Stig Östlund

måndag, juli 31, 2017

It’s High Time for Ticks, Which Are Spreading Diseases Farther


By ANERI PATTANIJULY 24, 2017


Everybody knows about Lyme disease. But experts say the Northern United States may be in for a bad tick season this summer, raising concerns about Lyme and other scary tick-borne diseases, including the Powassan virus, which causes encephalitis [ Hjärninflammation. Tick-borne encephalitis: TBE, fästingburen encefalit  ] and can leave people with permanent neurological damage.
“This spring definitely seems worse than others I remember,” said Dr.
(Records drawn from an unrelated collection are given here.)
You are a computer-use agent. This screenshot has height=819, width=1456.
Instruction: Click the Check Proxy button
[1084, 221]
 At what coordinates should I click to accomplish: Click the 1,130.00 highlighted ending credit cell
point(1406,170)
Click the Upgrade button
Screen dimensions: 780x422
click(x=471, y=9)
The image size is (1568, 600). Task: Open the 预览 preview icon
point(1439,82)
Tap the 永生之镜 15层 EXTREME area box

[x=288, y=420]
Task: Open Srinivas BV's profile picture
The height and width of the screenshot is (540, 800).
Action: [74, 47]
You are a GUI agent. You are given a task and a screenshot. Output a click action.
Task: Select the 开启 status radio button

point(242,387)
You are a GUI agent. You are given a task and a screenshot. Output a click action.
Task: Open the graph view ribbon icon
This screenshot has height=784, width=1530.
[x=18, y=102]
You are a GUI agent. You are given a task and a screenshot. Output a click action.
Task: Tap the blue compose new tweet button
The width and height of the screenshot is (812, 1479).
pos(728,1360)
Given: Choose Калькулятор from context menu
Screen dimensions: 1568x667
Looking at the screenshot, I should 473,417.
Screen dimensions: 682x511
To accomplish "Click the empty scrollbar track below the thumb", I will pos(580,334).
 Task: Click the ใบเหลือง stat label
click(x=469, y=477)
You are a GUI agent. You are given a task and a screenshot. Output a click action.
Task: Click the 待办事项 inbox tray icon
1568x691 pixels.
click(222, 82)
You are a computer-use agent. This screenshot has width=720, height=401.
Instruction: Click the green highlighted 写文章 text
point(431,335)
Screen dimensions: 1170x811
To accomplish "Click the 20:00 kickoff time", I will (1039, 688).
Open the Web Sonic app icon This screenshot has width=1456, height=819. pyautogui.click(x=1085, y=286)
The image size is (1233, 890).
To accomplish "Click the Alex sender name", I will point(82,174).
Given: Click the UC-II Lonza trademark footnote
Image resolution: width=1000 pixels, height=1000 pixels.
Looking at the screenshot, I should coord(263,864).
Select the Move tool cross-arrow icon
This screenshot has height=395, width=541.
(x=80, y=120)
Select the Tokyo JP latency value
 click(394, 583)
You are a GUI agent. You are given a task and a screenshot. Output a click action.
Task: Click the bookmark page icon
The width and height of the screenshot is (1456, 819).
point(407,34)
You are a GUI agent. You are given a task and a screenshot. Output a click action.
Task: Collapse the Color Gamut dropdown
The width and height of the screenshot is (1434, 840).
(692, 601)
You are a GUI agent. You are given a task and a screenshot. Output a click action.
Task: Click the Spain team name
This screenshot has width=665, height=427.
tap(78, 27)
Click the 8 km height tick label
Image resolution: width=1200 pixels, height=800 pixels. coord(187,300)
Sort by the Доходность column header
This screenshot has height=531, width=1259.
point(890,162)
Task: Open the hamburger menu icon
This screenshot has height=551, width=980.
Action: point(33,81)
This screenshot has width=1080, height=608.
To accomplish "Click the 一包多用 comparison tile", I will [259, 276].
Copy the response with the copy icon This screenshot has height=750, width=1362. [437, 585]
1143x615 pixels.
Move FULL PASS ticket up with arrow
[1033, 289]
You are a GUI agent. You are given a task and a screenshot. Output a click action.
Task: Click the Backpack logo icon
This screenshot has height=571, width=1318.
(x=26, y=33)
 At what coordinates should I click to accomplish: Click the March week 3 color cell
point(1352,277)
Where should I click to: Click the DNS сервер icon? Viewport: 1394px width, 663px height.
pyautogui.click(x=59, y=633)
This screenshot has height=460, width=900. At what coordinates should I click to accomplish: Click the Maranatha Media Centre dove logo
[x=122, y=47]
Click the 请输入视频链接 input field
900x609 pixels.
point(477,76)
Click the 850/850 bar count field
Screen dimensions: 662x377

Catherine Wiley, chief of general pediatrics at Connecticut Children’s Medical Center. “People are coming in from the yard with numerous ticks on them.”
When we think of ticks, we tend to think of deer, but Richard S. Ostfeld, a senior scientist at the Cary Institute of Ecosystem Studies in Millbrook, N.Y., said it’s really all about mice. He has been studying white-footed mouse population ecology for the past 25 years. Every four or five years, he said, there’s a bumper acorn crop, so more mice survive the following winter, breed and reach what he called “mouse plague levels” in the summer.
These mice will be the main source of infection for the tiny larval ticks that hatch in August and can attach to many mammals and birds, which will try to groom them off. Mice “are just not fastidious groomers,” Dr. Ostfeld said, so their ticks tend to survive. Those larval ticks then morph into the nymph stage and stay dormant through the following winter. And then, in late spring through early summer, the nymphs begin to feed. It’s those nymphs, infected in the larval stage by mice, that transmit the infections to humans.
So what we’re worried about this summer goes back to 2015, which was one of those big acorn years; “2016 was the biggest mouse year we’ve seen in our entire 25 years of monitoring them,” Dr. Ostfeld said.